In the above embodiments, the audio object separation using the NMF models is assumed. It is needless to say that the technical idea of the present invention can be applied to a case where a model other than the NMF model is modified or a model different from the NMF model is applied.

Also, in the above embodiments, the vocals, drums, guitars, and piano referred to as audio objects are merely illustrative.

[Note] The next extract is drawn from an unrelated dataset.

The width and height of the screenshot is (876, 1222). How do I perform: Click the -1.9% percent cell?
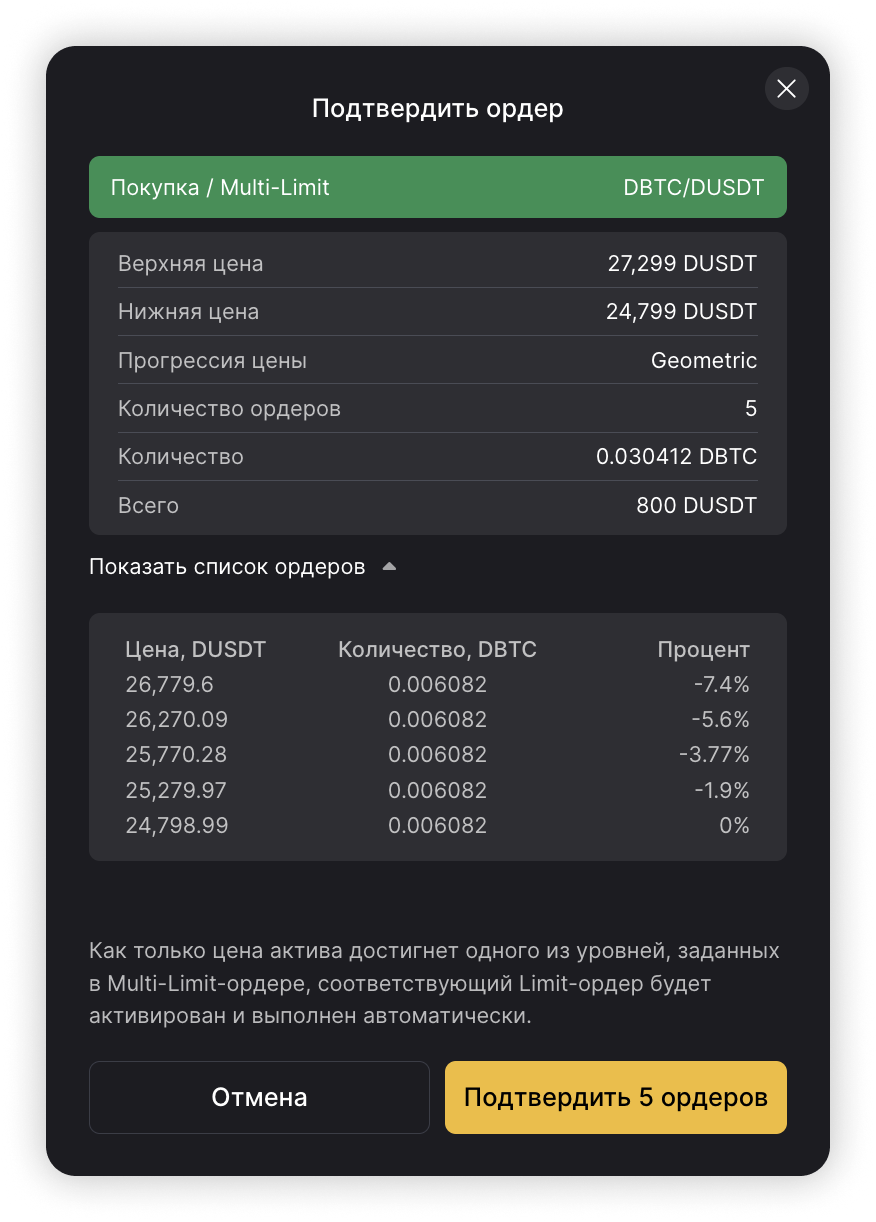(x=721, y=790)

The technical idea of the present invention is also applicable to the case of separating a sound source with a variety of audio objects.

The audio object separation method and system proposed in the embodiments of the present invention can be applied to fields such as audio effects, content production, surveillance system, and the like as well as fields requiring voice separation or other types of source separation.

While the present invention has been particularly shown and described with reference to exemplary embodiments thereof, it is to be understood that the invention is not limited to the disclosed exemplary embodiments, but, on the contrary, It will be understood by those skilled in the art that various changes in form and detail may be made therein without departing from the spirit and scope of the present invention.

10-1, ... 10-n: global NMF model
20-1, ..., 20-n: NMF model
110: NMF model extension engine
120: NMF model-based object separation engine

Claims

Generating a second NMF model by using the W matrix of the first NMF model (Non-Negative Matrix Factorization Model) commonly used for separating the sound sources and by repeating the H matrix; And
And separating the sound source into a plurality of audio objects using the generated second NMF model.

delete

The method according to claim 1,
Wherein the generating comprises:
Wherein the H matrix is repeatedly arranged in all or a part of the H matrix.

The method according to claim 1,
Wherein the generating comprises:
And selecting and arranging a part of the H matrix.

The method of claim 5,
Wherein the generating comprises:
Wherein a portion of the H matrix is randomly selected.

The method of claim 5,
Wherein the generating comprises:
Calculating an absolute value of an STFT (Short Term Fourier Transform) operation result on the sound source, and analyzing the calculated result and a similarity degree to select a portion of the most similar H matrix.

A generating unit for generating a second NMF model by using the W matrix of the first NMF model (Non-Negative Matrix Factorization Model) commonly used for the sound source separation, and by repeatedly arranging the H matrix; And
And separating the sound source into a plurality of audio objects using the generated second NMF model.